Data from China’s Fengyun meteorological satellites available to global Earth system science applications
Many meteorological satellite networks are constantly scanning Earth, providing vital research data and real-time life-saving weather information. Since China began its initial development in 1970, the Fengyun (FY) series of meteorological satellites have advanced considerably throughout more than 50 years. While FY satellites primarily focus on the atmosphere, they are capable of observing complex variables within the Earth-atmosphere system. Since the initial FY dispatch, China has successfully launched 17 FY satellites, seven of which are currently operating in orbit.
The Fengyun Meteorological Satellite Ground Application System generates more than 90 Earth observation products every day, producing more than 10TB of daily data volume. The FY Satellite Data Center has continuously stored Earth observation data, beginning when FY-1A successfully launched in 1988, to today. More than 12PB of archived satellite data exists in the database through more than 30 years.
“Several approaches for FY satellite data access have been developed for real-time users, scientific researchers, and public users.” said Dr. Peng Zhang, the deputy director of National Satellite Meteorological Center of China Meteorological Administration. “All FY satellite data products are open to the world users and free to download.”
Dr. Zhang is also the corresponding author of a data description article recently published in Advances in Atmospheric Sciences. The article showcases FY data products used to observe wildfires, lightning, vegetation indices, aerosol products, soil moisture, and precipitation estimation. All of these metrics have been validated with in-situ observations and have been cross referenced with other well-known satellite products.
The European Centre for Medium-Range Weather Forecasts (ECMWF) and weather forecasting agencies in China have assimilated the wide array of FY data into many numerical weather prediction (NWP) models. Since the 1990s, coupled meteorological satellites and numerical models have changed the way scientists understand the Earth. As numerical weather prediction and Earth system models continue to evolve, meteorological satellites will play a more important role in the future of Earth sciences.

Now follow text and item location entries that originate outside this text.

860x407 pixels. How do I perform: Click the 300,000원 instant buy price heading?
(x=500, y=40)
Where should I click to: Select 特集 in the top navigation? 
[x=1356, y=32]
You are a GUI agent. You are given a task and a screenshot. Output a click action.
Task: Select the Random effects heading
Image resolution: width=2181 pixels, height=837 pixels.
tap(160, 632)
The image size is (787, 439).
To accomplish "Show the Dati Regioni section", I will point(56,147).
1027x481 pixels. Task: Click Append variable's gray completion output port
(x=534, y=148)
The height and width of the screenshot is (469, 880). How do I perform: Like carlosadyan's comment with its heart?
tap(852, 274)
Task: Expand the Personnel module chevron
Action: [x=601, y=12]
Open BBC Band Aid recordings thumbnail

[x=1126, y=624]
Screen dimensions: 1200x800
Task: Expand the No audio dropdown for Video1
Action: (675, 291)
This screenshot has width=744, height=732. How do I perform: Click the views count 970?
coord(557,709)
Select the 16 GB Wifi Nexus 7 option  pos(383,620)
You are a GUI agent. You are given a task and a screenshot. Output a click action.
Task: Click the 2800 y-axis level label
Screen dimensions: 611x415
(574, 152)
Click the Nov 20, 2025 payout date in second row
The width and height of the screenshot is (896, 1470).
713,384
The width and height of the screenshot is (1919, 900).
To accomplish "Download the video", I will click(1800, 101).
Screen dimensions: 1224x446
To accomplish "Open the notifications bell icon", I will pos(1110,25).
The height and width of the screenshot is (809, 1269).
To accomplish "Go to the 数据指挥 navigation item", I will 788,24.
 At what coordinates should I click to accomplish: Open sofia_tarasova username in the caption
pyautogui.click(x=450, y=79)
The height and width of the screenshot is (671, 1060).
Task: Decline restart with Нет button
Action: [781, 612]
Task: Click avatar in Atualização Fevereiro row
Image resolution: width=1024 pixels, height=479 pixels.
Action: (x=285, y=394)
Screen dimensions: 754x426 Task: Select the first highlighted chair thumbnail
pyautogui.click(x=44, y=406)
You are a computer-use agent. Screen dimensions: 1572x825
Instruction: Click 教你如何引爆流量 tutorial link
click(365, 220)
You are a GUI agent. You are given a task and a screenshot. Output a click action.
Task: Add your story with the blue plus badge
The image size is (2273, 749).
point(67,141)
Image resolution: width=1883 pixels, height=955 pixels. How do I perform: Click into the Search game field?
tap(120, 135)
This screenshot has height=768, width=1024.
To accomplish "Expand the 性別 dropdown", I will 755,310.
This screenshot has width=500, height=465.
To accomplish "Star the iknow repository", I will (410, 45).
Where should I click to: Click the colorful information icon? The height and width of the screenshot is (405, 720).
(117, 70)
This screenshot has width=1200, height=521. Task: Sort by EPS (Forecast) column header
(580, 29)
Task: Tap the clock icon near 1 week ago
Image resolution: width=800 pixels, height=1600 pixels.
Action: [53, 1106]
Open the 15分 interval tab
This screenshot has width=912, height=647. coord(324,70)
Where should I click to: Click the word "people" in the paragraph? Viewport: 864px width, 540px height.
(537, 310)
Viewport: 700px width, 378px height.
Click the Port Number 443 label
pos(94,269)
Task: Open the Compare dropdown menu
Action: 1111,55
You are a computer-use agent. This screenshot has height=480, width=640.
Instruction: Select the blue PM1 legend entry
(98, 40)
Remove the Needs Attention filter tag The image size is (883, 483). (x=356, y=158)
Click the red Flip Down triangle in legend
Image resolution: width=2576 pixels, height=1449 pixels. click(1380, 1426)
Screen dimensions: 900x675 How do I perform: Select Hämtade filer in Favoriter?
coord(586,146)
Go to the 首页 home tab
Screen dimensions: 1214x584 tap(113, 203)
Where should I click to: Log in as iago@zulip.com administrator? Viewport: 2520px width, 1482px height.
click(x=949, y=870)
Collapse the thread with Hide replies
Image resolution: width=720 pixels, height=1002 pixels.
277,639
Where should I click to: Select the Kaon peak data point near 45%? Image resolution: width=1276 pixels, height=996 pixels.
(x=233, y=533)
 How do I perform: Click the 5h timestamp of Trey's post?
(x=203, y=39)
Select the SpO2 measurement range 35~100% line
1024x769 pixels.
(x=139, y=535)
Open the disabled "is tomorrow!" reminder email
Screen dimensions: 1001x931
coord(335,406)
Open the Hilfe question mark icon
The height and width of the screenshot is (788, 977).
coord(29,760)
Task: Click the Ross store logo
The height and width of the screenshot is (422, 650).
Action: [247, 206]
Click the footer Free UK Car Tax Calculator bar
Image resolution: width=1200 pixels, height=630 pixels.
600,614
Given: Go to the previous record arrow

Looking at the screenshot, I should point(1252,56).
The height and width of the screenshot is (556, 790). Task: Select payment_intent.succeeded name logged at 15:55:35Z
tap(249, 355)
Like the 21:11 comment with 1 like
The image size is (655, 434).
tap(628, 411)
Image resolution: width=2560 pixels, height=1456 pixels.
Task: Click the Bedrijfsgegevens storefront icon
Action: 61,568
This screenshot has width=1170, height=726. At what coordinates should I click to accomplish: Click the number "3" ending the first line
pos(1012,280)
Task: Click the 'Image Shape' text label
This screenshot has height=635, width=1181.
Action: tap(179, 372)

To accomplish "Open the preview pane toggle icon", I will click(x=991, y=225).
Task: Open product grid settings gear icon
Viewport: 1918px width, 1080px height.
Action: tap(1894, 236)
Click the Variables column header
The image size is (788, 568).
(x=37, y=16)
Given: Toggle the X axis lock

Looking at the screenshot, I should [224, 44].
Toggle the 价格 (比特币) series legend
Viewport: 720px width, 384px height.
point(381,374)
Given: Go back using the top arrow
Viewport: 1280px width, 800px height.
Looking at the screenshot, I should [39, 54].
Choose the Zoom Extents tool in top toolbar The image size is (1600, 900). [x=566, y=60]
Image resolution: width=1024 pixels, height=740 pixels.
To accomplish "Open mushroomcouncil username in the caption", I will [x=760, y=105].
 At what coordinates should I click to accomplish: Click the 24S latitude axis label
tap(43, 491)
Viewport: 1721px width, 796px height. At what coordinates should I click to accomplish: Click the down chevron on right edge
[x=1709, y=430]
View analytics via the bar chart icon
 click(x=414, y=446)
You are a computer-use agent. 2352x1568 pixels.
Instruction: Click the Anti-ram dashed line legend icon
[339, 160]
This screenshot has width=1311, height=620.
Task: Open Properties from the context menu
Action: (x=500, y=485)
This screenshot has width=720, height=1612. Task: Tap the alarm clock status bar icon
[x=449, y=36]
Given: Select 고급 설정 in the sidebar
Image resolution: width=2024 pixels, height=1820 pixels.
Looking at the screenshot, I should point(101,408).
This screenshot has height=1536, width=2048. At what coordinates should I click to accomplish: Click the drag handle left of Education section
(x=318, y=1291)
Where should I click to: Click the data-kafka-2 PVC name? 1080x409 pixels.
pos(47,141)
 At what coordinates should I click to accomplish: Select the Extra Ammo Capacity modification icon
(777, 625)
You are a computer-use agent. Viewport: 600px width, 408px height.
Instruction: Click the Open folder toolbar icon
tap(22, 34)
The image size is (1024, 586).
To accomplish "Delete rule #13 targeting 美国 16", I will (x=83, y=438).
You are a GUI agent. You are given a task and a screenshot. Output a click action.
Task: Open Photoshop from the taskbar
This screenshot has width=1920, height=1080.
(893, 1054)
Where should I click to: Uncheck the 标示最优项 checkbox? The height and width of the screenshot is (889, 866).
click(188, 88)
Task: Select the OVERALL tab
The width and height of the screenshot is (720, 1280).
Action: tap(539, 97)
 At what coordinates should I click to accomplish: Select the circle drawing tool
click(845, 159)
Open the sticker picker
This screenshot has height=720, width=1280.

“FY is included in the World Meteorological Organization’s global operational meteorological satellite sequence. It provides data and products to more than 110 countries and regions as well as 2,700 broadcasting users.” Dr. Zhang added. “We have been working with scientists from ECMWF, UK MetOffice, and other countries to improve data verification and application. We welcome scientists and forecasters all over the world to use FY data.”